This section shows how to access and filter the results of the analysis.

NOTE

Periodically, the FASTA files provided by the Annotation Server or UniProt are updated. The minor changes in an updated file cause minor changes in the results. The changes are not important in this context. Your results will be nearly identical.

Procedure

  1. Access the results by using one of the following methods:
  2. Select the Analysis Results tab in the study and do one of the following:
    - Double-click the row with the result ID 1.
    - Highlight the row, and select Open Result to open the result file in a separate tab.
  3. Open the Job Queue by selecting Administration > Show Job Queue, and do one of the following:
    - Double-click the row in the Job Queue for the Consensus workflow that just finished.
    - Highlight the row, and select Open Result to open the results in a separate tab.
  4. In Windows Explorer, find the study folder, and open the result file.
  6. Select the Report Item Distribution Charts icon, and then select the PCA plot tab.
  8. In the Color By section the upper left of the PCA plot, clear Yeast Strain and the select the File checkbox.
  9. The PCA plot shows a separation between the results of the two data files. The separation is due to the use of the Abundances columns from the Proteins table rather than scaled abundances. The following image shows the display from scaled abundances.
  11. From the Data Source dropdown list, select Proteins: Abundances (Scaled).
  12. For Color By, clear File and select Yeast Strain.
  14. The following image shows that the replicates of each yeast strain now cluster between both files in the PCA plot based on the scaled abundances.
  16. Select the Volcano Plots tab in the Report Item Distribution plots.
  17. In the Comparison dropdown list, select Met6 vs.
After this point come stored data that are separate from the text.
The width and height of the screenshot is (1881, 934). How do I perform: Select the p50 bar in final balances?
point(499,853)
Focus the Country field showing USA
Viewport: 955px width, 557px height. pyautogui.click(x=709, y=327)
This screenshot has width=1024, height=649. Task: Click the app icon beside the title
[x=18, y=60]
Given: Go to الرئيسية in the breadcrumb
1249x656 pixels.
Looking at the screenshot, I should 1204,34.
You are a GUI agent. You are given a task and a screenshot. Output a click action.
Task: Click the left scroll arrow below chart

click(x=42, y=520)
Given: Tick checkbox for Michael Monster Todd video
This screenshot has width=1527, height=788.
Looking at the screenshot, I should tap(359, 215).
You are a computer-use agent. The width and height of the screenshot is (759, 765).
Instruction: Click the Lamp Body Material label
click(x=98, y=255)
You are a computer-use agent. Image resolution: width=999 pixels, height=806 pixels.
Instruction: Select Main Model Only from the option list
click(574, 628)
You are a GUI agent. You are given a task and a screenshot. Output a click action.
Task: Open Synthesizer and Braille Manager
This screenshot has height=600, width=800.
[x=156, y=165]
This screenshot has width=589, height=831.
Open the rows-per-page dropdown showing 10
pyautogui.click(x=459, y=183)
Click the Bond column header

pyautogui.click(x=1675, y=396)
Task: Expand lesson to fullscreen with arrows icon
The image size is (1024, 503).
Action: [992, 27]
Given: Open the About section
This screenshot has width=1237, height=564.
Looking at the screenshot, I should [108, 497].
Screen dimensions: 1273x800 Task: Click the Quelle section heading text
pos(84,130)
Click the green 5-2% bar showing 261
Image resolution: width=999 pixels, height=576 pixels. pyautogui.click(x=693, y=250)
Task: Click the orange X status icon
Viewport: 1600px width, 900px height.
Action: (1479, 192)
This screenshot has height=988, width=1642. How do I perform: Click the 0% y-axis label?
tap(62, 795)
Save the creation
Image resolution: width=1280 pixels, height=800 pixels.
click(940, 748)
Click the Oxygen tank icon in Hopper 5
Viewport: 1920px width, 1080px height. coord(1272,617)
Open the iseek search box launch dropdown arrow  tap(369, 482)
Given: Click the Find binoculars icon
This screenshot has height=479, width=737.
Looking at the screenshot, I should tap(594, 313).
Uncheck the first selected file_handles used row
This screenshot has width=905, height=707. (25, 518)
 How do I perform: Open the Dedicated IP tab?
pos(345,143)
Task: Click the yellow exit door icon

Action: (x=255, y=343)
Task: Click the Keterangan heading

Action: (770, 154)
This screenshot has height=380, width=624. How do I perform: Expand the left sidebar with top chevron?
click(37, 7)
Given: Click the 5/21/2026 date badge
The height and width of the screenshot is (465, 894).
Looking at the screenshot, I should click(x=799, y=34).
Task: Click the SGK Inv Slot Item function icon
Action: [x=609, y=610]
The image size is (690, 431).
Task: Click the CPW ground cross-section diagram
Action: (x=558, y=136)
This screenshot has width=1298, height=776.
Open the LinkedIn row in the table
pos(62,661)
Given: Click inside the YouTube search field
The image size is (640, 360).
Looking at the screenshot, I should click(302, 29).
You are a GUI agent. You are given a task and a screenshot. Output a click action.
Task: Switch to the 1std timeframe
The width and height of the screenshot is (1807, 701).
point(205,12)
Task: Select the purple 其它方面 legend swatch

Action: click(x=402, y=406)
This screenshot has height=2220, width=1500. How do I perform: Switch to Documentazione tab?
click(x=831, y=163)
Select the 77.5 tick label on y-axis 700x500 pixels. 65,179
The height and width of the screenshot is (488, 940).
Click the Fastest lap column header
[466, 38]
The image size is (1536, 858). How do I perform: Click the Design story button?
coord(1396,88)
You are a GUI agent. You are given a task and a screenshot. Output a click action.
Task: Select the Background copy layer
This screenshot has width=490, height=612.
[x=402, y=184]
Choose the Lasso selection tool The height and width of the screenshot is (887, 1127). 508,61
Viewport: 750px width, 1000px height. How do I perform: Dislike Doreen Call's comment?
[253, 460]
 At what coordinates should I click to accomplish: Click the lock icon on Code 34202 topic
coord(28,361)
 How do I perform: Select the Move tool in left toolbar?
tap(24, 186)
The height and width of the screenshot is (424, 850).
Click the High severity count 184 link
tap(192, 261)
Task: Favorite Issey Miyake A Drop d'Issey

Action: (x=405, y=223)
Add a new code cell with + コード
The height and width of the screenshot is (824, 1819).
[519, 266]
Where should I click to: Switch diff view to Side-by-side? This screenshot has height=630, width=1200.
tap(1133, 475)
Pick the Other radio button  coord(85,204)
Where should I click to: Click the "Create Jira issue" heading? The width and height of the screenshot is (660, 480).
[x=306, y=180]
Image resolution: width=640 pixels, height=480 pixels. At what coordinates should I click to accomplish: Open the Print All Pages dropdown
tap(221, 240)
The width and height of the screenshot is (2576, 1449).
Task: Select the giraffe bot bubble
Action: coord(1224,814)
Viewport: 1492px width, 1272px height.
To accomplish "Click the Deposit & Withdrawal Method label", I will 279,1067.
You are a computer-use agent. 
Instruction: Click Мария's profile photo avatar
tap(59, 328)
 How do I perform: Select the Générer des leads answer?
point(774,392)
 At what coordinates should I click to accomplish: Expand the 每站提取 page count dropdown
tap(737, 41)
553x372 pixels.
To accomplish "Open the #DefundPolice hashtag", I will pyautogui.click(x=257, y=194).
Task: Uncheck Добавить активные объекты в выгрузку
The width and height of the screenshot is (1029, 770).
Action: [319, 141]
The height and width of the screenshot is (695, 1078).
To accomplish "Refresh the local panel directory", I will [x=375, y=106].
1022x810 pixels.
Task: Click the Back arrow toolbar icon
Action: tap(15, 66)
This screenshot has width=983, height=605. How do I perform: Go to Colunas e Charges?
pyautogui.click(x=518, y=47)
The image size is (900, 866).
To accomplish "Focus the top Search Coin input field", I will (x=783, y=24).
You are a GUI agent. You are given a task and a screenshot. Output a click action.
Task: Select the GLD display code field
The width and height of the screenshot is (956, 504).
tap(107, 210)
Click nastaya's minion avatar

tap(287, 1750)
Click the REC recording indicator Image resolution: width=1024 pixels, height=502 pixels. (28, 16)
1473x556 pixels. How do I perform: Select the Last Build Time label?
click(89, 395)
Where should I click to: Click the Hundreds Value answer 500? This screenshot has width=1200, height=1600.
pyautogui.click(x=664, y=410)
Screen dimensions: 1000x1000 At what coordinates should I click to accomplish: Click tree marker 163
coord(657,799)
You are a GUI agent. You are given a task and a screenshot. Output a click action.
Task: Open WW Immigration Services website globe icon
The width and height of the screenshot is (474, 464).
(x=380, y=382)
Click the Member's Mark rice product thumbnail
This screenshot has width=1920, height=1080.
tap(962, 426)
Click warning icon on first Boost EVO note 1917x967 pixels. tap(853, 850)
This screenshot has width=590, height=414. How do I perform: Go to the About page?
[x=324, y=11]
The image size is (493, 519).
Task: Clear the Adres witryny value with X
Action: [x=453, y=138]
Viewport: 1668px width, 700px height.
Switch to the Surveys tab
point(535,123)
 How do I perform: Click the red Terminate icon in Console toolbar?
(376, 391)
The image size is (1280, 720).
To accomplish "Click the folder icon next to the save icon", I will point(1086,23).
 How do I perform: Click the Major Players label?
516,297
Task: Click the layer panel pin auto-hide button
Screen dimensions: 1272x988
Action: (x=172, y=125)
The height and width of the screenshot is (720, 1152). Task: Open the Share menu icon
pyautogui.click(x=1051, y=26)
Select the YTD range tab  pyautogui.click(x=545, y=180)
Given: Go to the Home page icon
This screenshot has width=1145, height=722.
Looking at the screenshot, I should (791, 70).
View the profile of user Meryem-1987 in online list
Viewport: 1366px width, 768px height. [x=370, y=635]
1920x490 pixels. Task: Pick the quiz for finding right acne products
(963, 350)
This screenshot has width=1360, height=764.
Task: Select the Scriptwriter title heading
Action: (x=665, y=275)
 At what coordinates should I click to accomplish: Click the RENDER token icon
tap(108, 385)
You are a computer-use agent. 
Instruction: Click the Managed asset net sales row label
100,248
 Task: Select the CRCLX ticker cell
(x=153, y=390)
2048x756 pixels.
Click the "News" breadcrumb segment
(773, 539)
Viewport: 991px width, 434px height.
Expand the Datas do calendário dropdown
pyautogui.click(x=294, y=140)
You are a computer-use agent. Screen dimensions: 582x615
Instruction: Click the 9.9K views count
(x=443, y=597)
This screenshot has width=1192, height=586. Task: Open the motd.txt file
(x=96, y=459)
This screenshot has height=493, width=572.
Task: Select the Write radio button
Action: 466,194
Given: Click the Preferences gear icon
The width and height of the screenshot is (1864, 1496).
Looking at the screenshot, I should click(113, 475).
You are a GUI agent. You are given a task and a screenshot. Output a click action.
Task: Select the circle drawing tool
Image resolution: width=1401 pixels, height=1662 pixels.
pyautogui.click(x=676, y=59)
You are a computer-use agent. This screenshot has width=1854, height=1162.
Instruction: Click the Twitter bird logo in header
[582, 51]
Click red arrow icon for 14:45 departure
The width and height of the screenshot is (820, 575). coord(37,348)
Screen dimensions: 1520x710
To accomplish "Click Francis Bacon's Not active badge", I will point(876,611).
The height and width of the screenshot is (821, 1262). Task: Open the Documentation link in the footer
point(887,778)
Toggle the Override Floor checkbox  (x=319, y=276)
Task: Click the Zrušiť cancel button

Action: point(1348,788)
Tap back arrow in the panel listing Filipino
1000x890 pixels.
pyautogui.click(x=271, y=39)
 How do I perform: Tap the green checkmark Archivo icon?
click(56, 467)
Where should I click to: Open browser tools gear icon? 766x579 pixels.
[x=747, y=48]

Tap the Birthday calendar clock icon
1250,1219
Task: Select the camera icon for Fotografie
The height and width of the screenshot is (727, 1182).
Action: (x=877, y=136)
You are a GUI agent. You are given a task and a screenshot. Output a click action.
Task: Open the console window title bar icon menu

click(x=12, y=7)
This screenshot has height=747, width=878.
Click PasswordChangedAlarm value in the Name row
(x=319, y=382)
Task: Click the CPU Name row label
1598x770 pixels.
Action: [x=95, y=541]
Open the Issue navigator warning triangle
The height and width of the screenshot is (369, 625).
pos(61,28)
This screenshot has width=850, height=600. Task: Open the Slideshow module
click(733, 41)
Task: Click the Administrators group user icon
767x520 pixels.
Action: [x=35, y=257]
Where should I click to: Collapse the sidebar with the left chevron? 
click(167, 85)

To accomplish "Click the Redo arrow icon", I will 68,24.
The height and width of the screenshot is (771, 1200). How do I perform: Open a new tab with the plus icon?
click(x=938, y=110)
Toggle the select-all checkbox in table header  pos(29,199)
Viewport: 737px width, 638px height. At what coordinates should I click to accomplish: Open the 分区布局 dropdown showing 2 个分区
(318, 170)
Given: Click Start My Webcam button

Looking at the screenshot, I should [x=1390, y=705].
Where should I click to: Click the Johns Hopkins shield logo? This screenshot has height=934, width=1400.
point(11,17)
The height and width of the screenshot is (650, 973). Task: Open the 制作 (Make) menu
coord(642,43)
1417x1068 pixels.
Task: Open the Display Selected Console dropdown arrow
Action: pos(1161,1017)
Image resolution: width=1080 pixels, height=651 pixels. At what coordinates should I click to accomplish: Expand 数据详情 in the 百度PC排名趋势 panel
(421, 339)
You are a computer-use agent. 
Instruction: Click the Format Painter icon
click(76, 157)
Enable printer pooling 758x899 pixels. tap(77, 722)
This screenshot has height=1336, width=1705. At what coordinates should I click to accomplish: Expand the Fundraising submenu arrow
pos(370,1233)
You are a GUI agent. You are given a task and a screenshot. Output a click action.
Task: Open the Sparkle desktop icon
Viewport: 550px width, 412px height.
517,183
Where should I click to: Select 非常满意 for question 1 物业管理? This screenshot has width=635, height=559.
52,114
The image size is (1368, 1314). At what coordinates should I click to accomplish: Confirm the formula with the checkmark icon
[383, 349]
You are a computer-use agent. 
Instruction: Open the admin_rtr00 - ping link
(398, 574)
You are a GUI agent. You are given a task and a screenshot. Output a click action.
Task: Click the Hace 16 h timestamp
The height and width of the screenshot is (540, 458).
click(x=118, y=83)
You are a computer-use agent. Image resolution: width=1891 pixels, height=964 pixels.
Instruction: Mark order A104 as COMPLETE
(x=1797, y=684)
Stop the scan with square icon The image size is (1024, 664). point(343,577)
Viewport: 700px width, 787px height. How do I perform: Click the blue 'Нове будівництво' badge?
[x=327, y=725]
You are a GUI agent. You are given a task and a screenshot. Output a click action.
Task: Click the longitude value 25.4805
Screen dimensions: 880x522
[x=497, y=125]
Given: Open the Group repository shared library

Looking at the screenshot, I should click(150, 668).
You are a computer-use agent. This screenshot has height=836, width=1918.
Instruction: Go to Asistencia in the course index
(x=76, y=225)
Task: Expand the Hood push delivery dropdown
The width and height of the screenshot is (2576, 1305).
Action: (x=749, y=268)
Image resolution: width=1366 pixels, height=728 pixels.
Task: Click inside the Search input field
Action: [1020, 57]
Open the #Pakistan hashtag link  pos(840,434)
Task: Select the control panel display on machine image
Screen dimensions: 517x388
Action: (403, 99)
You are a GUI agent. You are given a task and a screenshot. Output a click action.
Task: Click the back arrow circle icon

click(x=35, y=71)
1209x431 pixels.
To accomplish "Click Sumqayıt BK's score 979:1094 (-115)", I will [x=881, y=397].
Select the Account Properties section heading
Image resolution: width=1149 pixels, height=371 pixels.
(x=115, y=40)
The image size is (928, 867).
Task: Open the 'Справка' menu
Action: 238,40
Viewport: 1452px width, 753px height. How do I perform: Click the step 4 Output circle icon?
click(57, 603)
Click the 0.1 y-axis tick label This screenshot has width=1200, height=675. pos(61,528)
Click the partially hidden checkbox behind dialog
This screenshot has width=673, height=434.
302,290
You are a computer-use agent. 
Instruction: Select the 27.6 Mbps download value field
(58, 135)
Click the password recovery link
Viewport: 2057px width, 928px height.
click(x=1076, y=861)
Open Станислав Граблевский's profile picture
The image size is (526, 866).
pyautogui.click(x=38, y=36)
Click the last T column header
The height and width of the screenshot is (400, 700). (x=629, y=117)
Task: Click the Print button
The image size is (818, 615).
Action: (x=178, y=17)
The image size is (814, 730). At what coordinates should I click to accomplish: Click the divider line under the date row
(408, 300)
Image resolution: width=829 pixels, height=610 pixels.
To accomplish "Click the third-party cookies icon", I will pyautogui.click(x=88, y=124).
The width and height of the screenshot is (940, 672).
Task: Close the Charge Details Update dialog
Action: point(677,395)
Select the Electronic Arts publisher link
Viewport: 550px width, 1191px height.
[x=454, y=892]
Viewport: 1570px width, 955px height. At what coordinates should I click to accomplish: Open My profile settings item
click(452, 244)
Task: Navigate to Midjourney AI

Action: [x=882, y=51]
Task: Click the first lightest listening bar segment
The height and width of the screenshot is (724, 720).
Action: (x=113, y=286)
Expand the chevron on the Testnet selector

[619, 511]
Parental.
  19. Double-click the point in the upper left corner, which corresponds to the MET6 protein that is knocked out in the Met6 strain.
  21. Select the Quan Channel Values plot icon.
  23. Right-click the Quan Channel Values panel, and select Show Ungrouped Abundances.
  24. The plot updates. Though there are two data files, the channels for the different data files rescale to show consistent abundances across all the quan channels.
  26. Select the Heat Map tab in the Report Item Distributions window.
  27. (Optional) Resize the Report Item Distributions window by hovering the pointer on the right side of the window, selecting, and dragging the window to the right.
  28. Select Refresh in the Heat Map window.
  30. The following image shows that the channels cluster first by file and secondly by yeast strain.
  32. For Data Source, select Proteins: Abundances (Scaled), and select Refresh.
  33. The following image shows the new plot with the vertical axis clusters primarily by yeast strain instead of by file.
  35. To see which pathways are highly up-regulated in the Met6 knockout, move the pointer to the region shown in the following image to highlight the cluster of proteins, and double-click to zoom.
  37. Right-click the plot, and select Check All Visible Points.
  38. Select the Enrichment Chart icon.
  40. In the Enrichment table, select Reactome Pathways as the Annotation Source, and select All Identifiable Proteins as the Background.
  41. The following image shows that the Citric Acid Cycle is the most enriched pathway, with 6 of the 17 proteins expressed in the selected cluster.